[[ EXTRACT TO READ open ]]

The pandemic has produced some strong real estate winners and losers. Winners
include suburban housing. Another winner is industrials. (See the accompanying
article, "Industrial Revival.") A third - and perhaps the biggest, bucking
analysts' early predictions - has been apartments.
At the start of the pandemic, analysts were forecasting a decline for apartments.
CoStar, a major commercial real estate data tracker, assembled a team that
answered the question that was on everyone's mind: what is this virus going to
do to my apartment investment? The picture for apartments looked grim. Apartment
dwellers were losing their jobs and would soon be unable to pay their rent.
Government would seek to protect people from eviction and would institute
eviction bans. Without eviction, landlords would be powerless in the face of
tenants stopping their rent payments. And everyone would want to be leaving those
apartments. Apartments are tight quarters, with tenants tight up against one
another. Tight quarters were a great way to catch the virus. An exodus for
anyone with a way to exit seemed to be on the horizon. The CoStar team read these
tea leaves and foresaw a pending price decline of 25% for apartments nationwide.

[[ EXTRACT TO READ closed ]]
[[ EXTRACTED INFORMATION open ]]

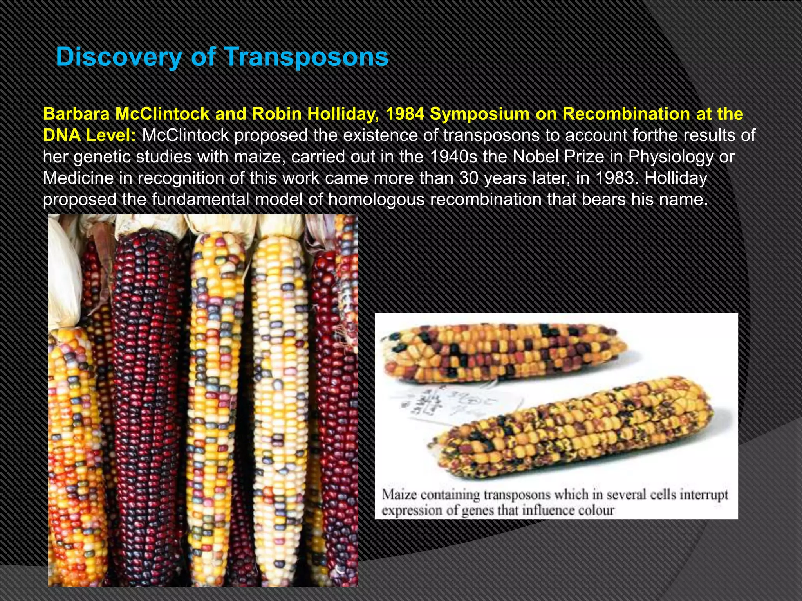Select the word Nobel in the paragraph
(x=538, y=157)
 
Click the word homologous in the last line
(x=376, y=200)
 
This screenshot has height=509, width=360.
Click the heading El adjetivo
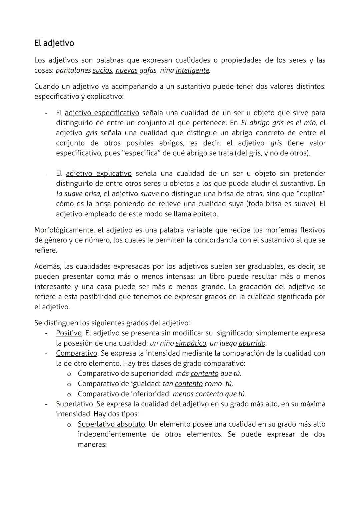point(54,43)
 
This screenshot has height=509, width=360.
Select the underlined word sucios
point(102,70)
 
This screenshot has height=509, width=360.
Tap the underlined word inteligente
point(192,70)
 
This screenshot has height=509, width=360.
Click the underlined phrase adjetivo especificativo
point(102,113)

[[ EXTRACTED INFORMATION closed ]]

### APPLY WHAT YOU READ
a. List the real estate winners of the pandemic that the real estate passage names.
b. Repeat the real estate passage from "At the start" up to and including "pay their rent.".
c. Answer these questions from the real estate passage.
(i) What is the title of the accompanying article the passage points to?
(ii) Which commercial real estate data tracker assembled a team to study apartments?
(iii) What nationwide price decline for apartments did that team foresee?

### RESULTS BY TASK
a. Suburban housing, industrials, apartments

b.
At the start of the pandemic, analysts were forecasting a decline for apartments.
CoStar, a major commercial real estate data tracker, assembled a team that
answered the question that was on everyone's mind: what is this virus going to
do to my apartment investment? The picture for apartments looked grim. Apartment
dwellers were losing their jobs and would soon be unable to pay their rent.

c.
(i) "Industrial Revival."
(ii) CoStar
(iii) 25%